Oh, I thought you had them up and running already.... Neel's setup sounded great and I spent 1.5 hours listening to his setup. We played just about every type of music and they did it all well. Went very low and very musical. I thought my setup sounded good up until that point. His setup is what made me decide to change everything about mine. I just about impulse bought those subs but didn't have the money at the time.

This is the one in question:

Acura TL Sub Install - Install Logs - Car Audio and Electronics


----------



## Aaron'z 2.5RS/WRX (Oct 24, 2007)

the install is close, cars been plagued with mechanical problems... I just got 50mi on my supposedly freshly rebuilt transmission and it seems the input shaft seal is leaking..


----------



## BuickGN (May 29, 2009)

Aaron'z 2.5RS/WRX said:


> the install is close, cars been plagued with mechanical problems... I just got 50mi on my supposedly freshly rebuilt transmission and it seems the input shaft seal is leaking..

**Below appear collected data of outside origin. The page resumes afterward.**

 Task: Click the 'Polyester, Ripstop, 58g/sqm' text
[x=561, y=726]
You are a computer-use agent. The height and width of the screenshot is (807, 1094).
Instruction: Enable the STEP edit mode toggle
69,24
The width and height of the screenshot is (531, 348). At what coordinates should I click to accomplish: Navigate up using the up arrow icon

Lol. Trust me, I know what that's like. My GN just about put me in the crazy house a few times when I was younger. As soon as you fix one thing, another pops up and another and another..... Hopefully the oil doesn't get to your clutch.

Looking forward to your review on another set of IDQ15s, they're going to sound great.


----------



## mrzapco (May 27, 2011)

lol i dont know what is going on, not too much of an audio guy


----------



## BuickGN (May 29, 2009)

mrzapco said:


> lol i dont know what is going on, not too much of an audio guy


You can use any sub IB. It may or may not sound good. Some are made specifically for IB use. Some are not but still sound really good. Some will sound like crap. There are certain parameters that will help guide you to which ones have a chance of sounding good but as I recently found out, they can look good on paper and still not sound that good IB. 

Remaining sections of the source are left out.